Collected data
*****

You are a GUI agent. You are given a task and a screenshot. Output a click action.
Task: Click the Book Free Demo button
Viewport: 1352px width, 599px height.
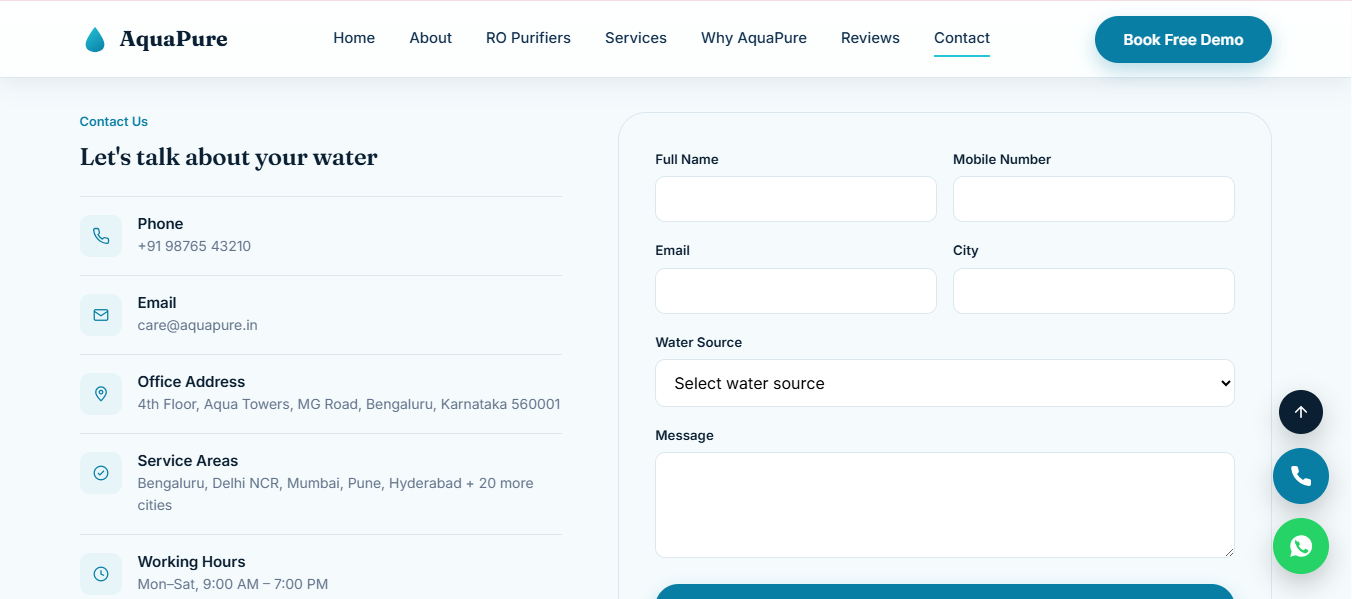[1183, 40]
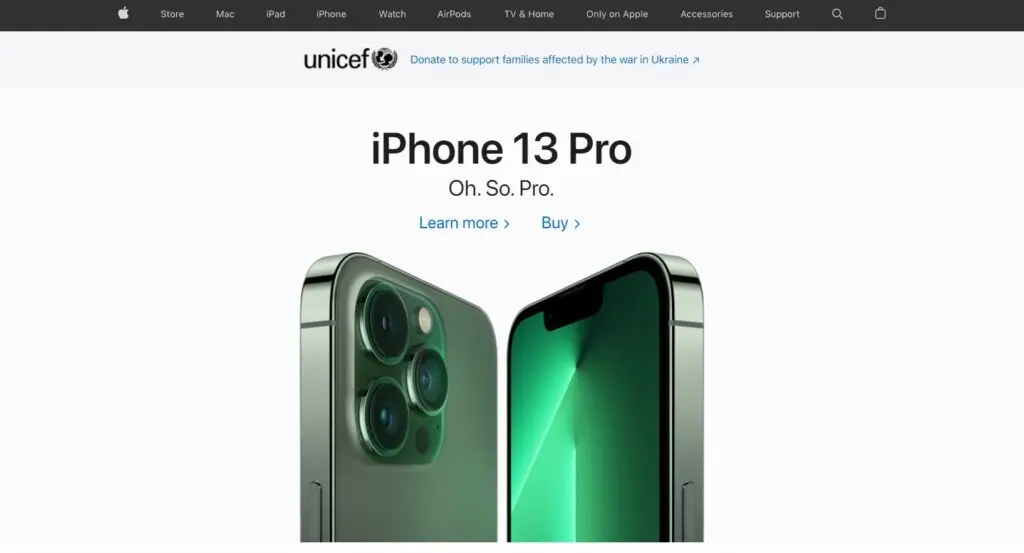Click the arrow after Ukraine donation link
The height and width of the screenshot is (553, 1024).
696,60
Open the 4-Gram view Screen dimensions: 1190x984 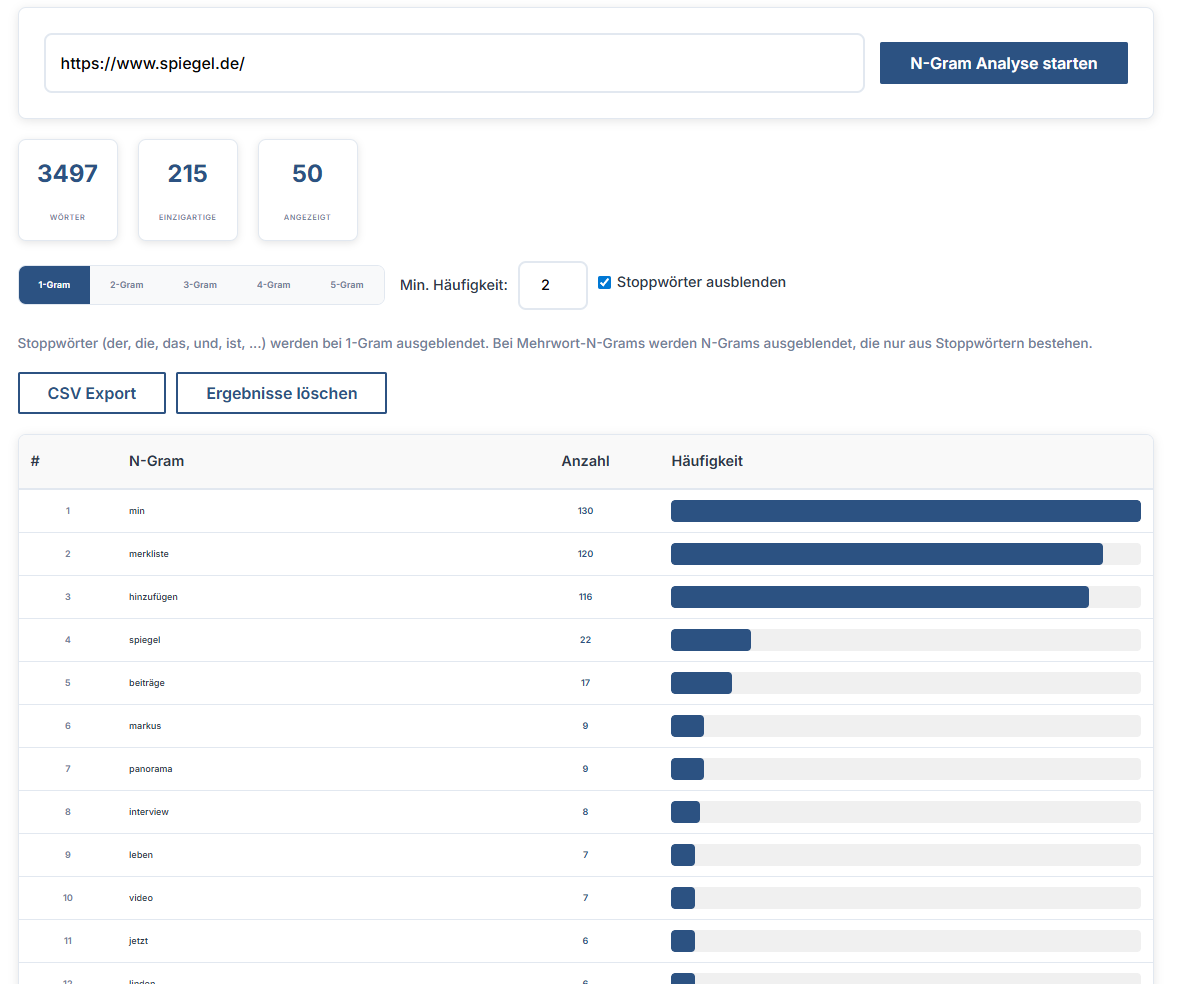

*****

- EXERCISE INSTRUCTIONS: Exact copies of the lines from the one containing "Task: Click the Book Free Demo button" through the final line of the data are required; pictures are to be omitted.

- COMPLETED EXERCISE:
Task: Click the Book Free Demo button
Viewport: 1352px width, 599px height.
[1183, 40]
Click the arrow after Ukraine donation link
The height and width of the screenshot is (553, 1024).
696,60
Open the 4-Gram view Screen dimensions: 1190x984 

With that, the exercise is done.